►
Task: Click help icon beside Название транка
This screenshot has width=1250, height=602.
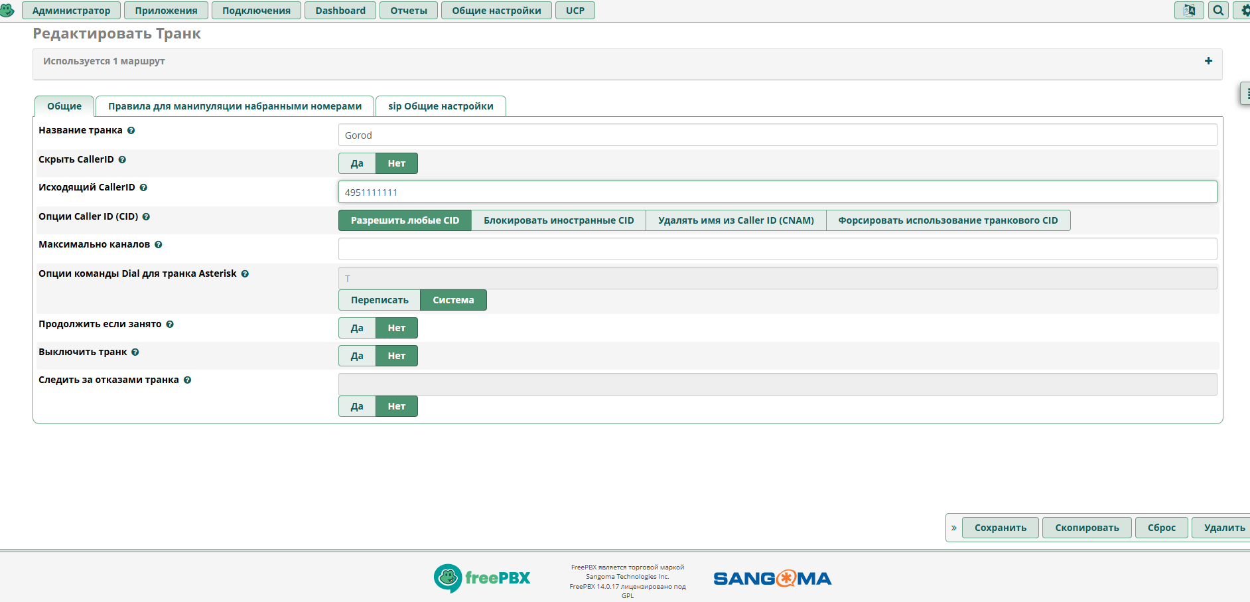Action: (x=131, y=131)
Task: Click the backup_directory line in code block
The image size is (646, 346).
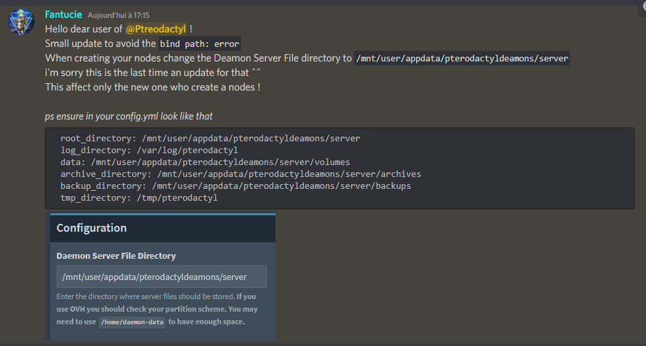Action: (x=236, y=186)
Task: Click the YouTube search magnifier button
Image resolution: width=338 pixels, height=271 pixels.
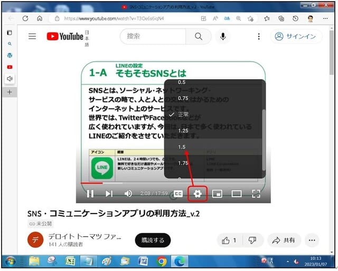Action: coord(199,36)
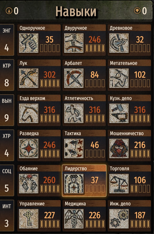The height and width of the screenshot is (234, 154).
Task: Select the СОЦ attribute with value 5
Action: click(x=7, y=181)
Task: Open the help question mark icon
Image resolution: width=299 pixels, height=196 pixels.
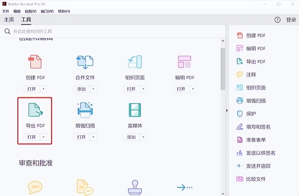Action: (x=277, y=20)
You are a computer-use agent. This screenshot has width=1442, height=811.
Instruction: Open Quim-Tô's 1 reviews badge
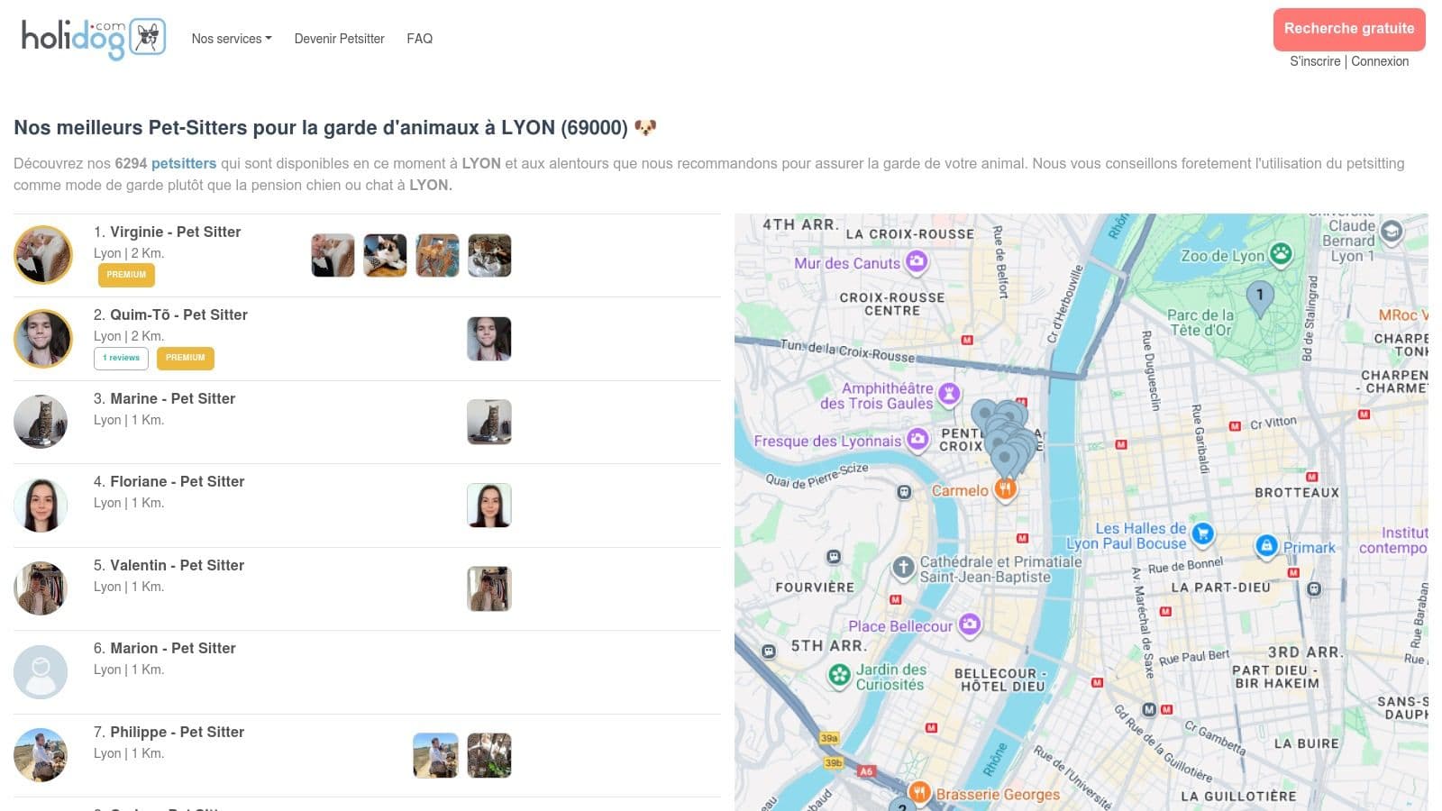[x=121, y=358]
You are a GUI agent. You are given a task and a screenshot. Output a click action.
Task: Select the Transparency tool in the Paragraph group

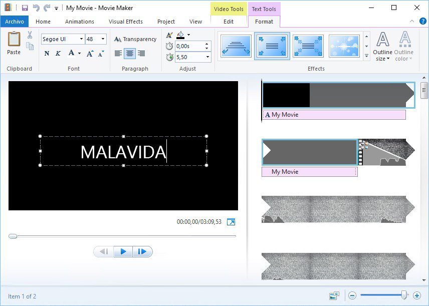tap(135, 39)
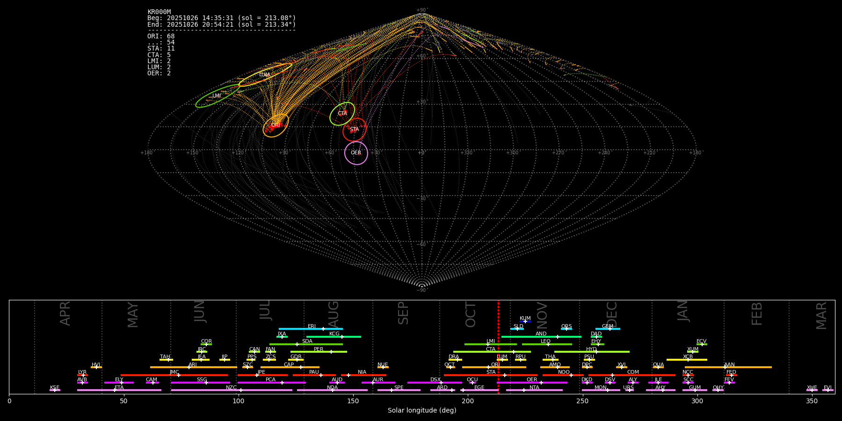Select the LYR shower marker in timeline
The height and width of the screenshot is (421, 842).
(x=82, y=375)
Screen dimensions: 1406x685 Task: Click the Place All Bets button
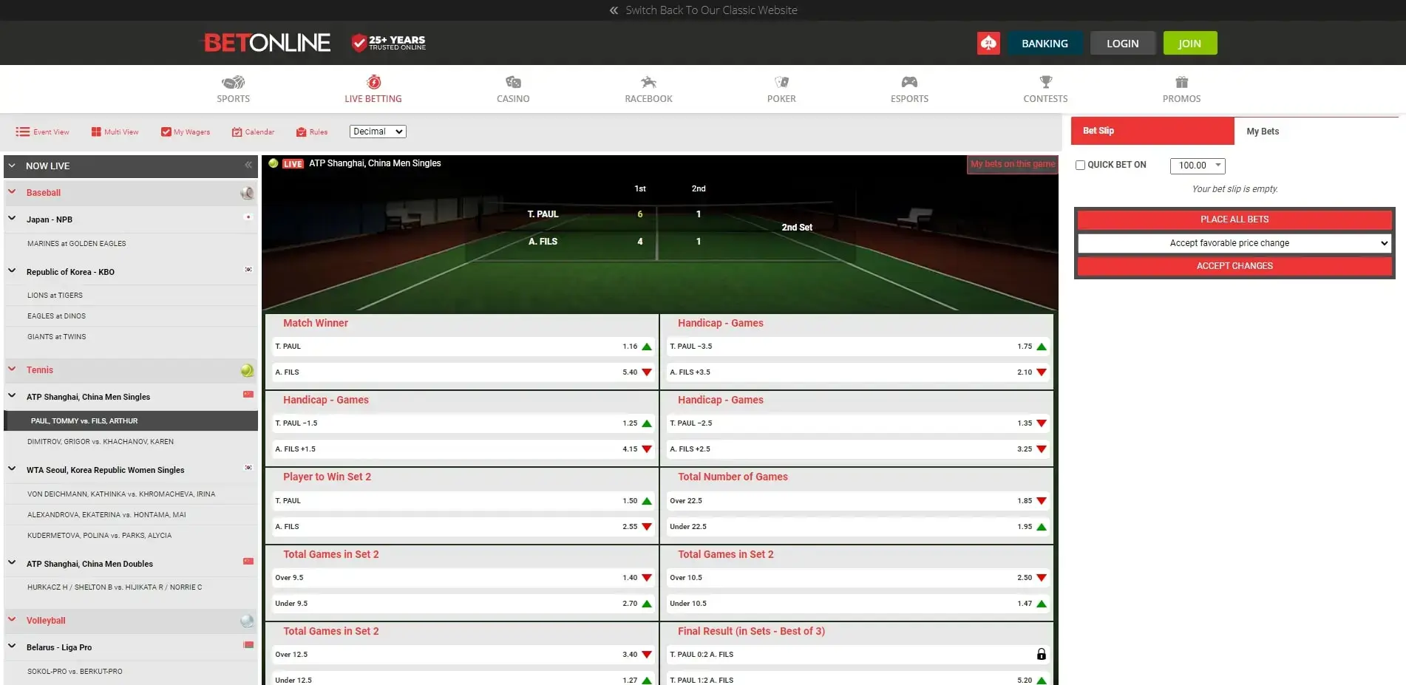click(x=1234, y=219)
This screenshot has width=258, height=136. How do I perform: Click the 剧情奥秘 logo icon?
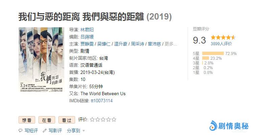click(214, 126)
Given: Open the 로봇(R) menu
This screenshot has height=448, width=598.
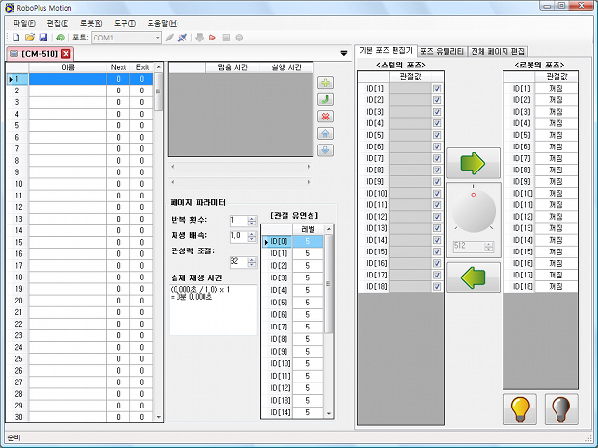Looking at the screenshot, I should (92, 22).

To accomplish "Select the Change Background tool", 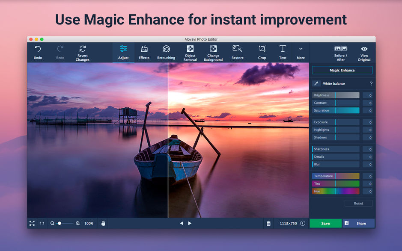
◄
If a line in the data above holds the string "agent", report that line.

You are a computer-use agent. This screenshot has width=1442, height=811.
You are a GUI agent. You are given a task and a screenshot. Output a click action.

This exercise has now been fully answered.